Physical activity thus plays an important protective role in relation to all CPIs and also in terms of mental health [39]. Enhancement of primary care services for such disadvantaged populations is essential to reducing health and health care inequities [40]. There is now a growing argument that emphasizes the interconnectedness of health dimensions [41], with one dimension affecting the state of another; hence, there is a need for motivational support and therapeutic education for the promotion of lifestyle changes. To that end, partnership and collaboration between physical and mental health service providers for a recovery-oriented model of shared care provided in the community by professionals of various backgrounds working in synchronicity to offer complementary services and mutual support, is jointly recommended by the Canadian Psychiatric Association and the College of Family Physicians of Canada [42]. This case report reaffirms the relevance of such a recommendation, but with an additional focus on social determinants of health. This implies a continuous dialogue with the community, its elected representatives and a participatory public health approach which ought to be inclusive of patients themselves, as promoted under the recovery paradigm [43].
In mental health, being in recovery is not to be confused with being cured [44]. Recovery does not necessarily refer to the process of complete recovery in the way that one may fully recover from a physical health problem. Recovery is more about staying in control of one’s life despite experiencing an enduring mental health problem, be it a Serious Mental Illness like schizophrenia. As it has often been advocated that there is no health without mental health, based on this case report we argue that the reverse might also be true: there would be no mental health without physical health. We suggest that the idea of transposing mental health recovery principles and values to physical health is worthy of being explored in terms of living a fulfilling life with an enduring chronic physical illness, maybe even more especially so when in combination with a mental health problem.
Table 1: Chronic physical illnesses among patients with Serious Mental Illness compared to the general population of Montreal.

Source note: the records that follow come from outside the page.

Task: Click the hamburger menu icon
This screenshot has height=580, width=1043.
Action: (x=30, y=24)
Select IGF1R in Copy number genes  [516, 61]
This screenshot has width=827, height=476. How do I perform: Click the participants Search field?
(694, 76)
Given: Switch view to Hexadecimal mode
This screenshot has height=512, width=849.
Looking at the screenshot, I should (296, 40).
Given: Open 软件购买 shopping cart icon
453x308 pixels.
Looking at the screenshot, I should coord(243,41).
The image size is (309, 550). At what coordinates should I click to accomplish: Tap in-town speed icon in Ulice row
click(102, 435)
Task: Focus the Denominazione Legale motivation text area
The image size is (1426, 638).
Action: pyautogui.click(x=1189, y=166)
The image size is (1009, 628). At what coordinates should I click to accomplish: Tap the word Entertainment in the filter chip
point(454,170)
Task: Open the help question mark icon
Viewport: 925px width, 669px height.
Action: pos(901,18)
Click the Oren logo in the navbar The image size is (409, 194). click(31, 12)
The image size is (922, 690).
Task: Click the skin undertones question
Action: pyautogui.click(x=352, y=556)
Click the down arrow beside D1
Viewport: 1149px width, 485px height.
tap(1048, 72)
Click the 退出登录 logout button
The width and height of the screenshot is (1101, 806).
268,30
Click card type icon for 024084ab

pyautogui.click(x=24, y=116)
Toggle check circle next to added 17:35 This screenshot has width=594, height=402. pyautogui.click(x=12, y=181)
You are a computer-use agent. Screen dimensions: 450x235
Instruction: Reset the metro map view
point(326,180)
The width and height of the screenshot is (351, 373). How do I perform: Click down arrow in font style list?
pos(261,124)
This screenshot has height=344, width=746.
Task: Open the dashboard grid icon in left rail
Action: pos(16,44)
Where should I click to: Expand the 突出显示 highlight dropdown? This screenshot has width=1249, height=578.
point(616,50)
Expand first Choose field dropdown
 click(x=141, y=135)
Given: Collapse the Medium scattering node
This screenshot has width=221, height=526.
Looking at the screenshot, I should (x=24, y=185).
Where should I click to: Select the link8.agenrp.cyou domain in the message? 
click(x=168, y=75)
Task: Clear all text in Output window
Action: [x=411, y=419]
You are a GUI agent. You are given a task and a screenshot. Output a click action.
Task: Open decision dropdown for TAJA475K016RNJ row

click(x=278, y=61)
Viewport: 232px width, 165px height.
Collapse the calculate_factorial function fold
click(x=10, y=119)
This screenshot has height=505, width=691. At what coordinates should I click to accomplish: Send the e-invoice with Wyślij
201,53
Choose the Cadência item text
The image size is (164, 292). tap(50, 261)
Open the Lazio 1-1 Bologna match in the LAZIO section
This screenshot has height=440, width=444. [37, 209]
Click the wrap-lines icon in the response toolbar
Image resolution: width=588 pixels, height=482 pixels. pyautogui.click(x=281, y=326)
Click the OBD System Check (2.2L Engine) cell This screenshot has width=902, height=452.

Diagnosis | A) East-end Montreal SMI Patients (X/142) | B) Montreal population | B) Montreal population |
Asthma | 18.3% (26) | 9.7% | X 1.9 |
Bronchitis / emphysema | 17.6% (25) | 3.8% | X 4.6 |
Cancer | 11.3% (16) | 4.3% | X 2.6 |
Diabetes | 35.9% (51) | 5.8% | X 6.2 |
Heart disease | 17.6% (25) | 4.1% | X 4.3 |
High blood pressure | 28.9% (41) | 14.8% | X 2 |
Thyroid malfunction | 14.8% (21) | 6.3% | X 2.4 |
Table 2: Comorbidities of chronic physical illnesses among patients with Serious Mental Illness in East-end Montreal.
Serious Mental Illness (N=142) | 100% |
+ 0 Chronic Physical Illness | 31.7% |
+ 1 Chronic Physical Illness | 26.8% |
+ 2 Chronic Physical Illness | 23.9% |
+ 3 Chronic Physical Illness | 7.7% |
+ 4 Chronic Physical Illness | 4.2% |
+ 5 Chronic Physical Illness | 4.9% |
Table 3: Chronic physical illness combinations among patients with Serious Mental Illness in East-end Montreal.
Diagnosis | Asthma | Bronchitis / emphysema | Cancer | Diabetes | Heart disease | High blood pressure | Thyroid malfunction |
Asthma | 100% | 65% | 15% | 38% | 23% | 38% | 15% |
Bronchitis / emphysema | 68% | 100% | 20% | 44% | 28% | 52% | 20% |
Cancer | 25% | 31% | 100% | 38% | 50% | 63% | 31% |
Diabetes | 20% | 22% | 12% | 100% | 27% | 37% | 18% |
Heart disease | 24% | 28% | 32% | 56% | 100% | 64% | 28% |
High blood pressure | 24% | 32% | 24% | 46% | 39% | 100% | 20% |
Thyroid malfunction | 19% | 24% | 24% | 43% | 33% | 38% | 100% |
ACKNOWLEDGEMENTS
This study was supported by grants from the +Prends soin de toi+ research funding consortium.